Exercise brief
Reproduce every entry precisely as written.

Records provided
◇ ◇ ◇
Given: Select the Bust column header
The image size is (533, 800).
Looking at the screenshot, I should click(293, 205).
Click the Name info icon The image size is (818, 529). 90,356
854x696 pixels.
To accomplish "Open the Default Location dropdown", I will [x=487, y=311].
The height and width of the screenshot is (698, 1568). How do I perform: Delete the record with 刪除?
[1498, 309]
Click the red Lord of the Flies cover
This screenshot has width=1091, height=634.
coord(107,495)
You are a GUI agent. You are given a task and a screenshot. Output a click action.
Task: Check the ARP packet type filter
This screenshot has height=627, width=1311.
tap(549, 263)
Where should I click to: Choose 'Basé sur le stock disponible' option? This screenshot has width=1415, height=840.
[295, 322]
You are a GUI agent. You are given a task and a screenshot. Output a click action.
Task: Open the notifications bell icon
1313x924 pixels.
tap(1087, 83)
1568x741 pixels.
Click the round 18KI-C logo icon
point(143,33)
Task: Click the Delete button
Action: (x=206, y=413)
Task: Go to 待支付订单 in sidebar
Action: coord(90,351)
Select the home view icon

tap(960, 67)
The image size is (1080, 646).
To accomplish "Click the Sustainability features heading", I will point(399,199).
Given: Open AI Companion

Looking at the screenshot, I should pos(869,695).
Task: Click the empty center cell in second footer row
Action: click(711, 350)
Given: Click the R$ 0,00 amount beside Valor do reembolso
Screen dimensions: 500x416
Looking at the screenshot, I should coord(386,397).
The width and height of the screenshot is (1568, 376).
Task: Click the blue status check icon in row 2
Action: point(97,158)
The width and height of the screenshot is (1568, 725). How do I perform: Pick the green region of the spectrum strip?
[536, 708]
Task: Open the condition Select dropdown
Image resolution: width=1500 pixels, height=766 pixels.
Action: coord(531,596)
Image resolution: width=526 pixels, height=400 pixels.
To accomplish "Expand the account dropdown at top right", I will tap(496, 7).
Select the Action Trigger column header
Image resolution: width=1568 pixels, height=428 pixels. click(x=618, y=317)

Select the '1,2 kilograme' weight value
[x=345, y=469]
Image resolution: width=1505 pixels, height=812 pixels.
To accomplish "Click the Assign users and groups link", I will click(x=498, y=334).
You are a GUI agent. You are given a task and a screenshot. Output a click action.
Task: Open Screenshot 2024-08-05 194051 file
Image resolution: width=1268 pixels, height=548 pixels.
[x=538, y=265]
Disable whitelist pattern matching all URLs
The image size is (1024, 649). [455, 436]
◇ ◇ ◇
Expected answer
Given: Select the Bust column header
The image size is (533, 800).
Looking at the screenshot, I should click(293, 205).
Click the Name info icon The image size is (818, 529). 90,356
854x696 pixels.
To accomplish "Open the Default Location dropdown", I will [x=487, y=311].
The height and width of the screenshot is (698, 1568). How do I perform: Delete the record with 刪除?
[1498, 309]
Click the red Lord of the Flies cover
This screenshot has width=1091, height=634.
coord(107,495)
You are a GUI agent. You are given a task and a screenshot. Output a click action.
Task: Check the ARP packet type filter
This screenshot has height=627, width=1311.
tap(549, 263)
Where should I click to: Choose 'Basé sur le stock disponible' option? This screenshot has width=1415, height=840.
[295, 322]
You are a GUI agent. You are given a task and a screenshot. Output a click action.
Task: Open the notifications bell icon
1313x924 pixels.
tap(1087, 83)
1568x741 pixels.
Click the round 18KI-C logo icon
point(143,33)
Task: Click the Delete button
Action: (x=206, y=413)
Task: Go to 待支付订单 in sidebar
Action: coord(90,351)
Select the home view icon

tap(960, 67)
The image size is (1080, 646).
To accomplish "Click the Sustainability features heading", I will point(399,199).
Given: Open AI Companion

Looking at the screenshot, I should pos(869,695).
Task: Click the empty center cell in second footer row
Action: click(711, 350)
Given: Click the R$ 0,00 amount beside Valor do reembolso
Screen dimensions: 500x416
Looking at the screenshot, I should coord(386,397).
The width and height of the screenshot is (1568, 376).
Task: Click the blue status check icon in row 2
Action: point(97,158)
The width and height of the screenshot is (1568, 725). How do I perform: Pick the green region of the spectrum strip?
[536, 708]
Task: Open the condition Select dropdown
Image resolution: width=1500 pixels, height=766 pixels.
Action: coord(531,596)
Image resolution: width=526 pixels, height=400 pixels.
To accomplish "Expand the account dropdown at top right", I will tap(496, 7).
Select the Action Trigger column header
Image resolution: width=1568 pixels, height=428 pixels. click(x=618, y=317)

Select the '1,2 kilograme' weight value
[x=345, y=469]
Image resolution: width=1505 pixels, height=812 pixels.
To accomplish "Click the Assign users and groups link", I will click(x=498, y=334).
You are a GUI agent. You are given a task and a screenshot. Output a click action.
Task: Open Screenshot 2024-08-05 194051 file
Image resolution: width=1268 pixels, height=548 pixels.
[x=538, y=265]
Disable whitelist pattern matching all URLs
The image size is (1024, 649). [455, 436]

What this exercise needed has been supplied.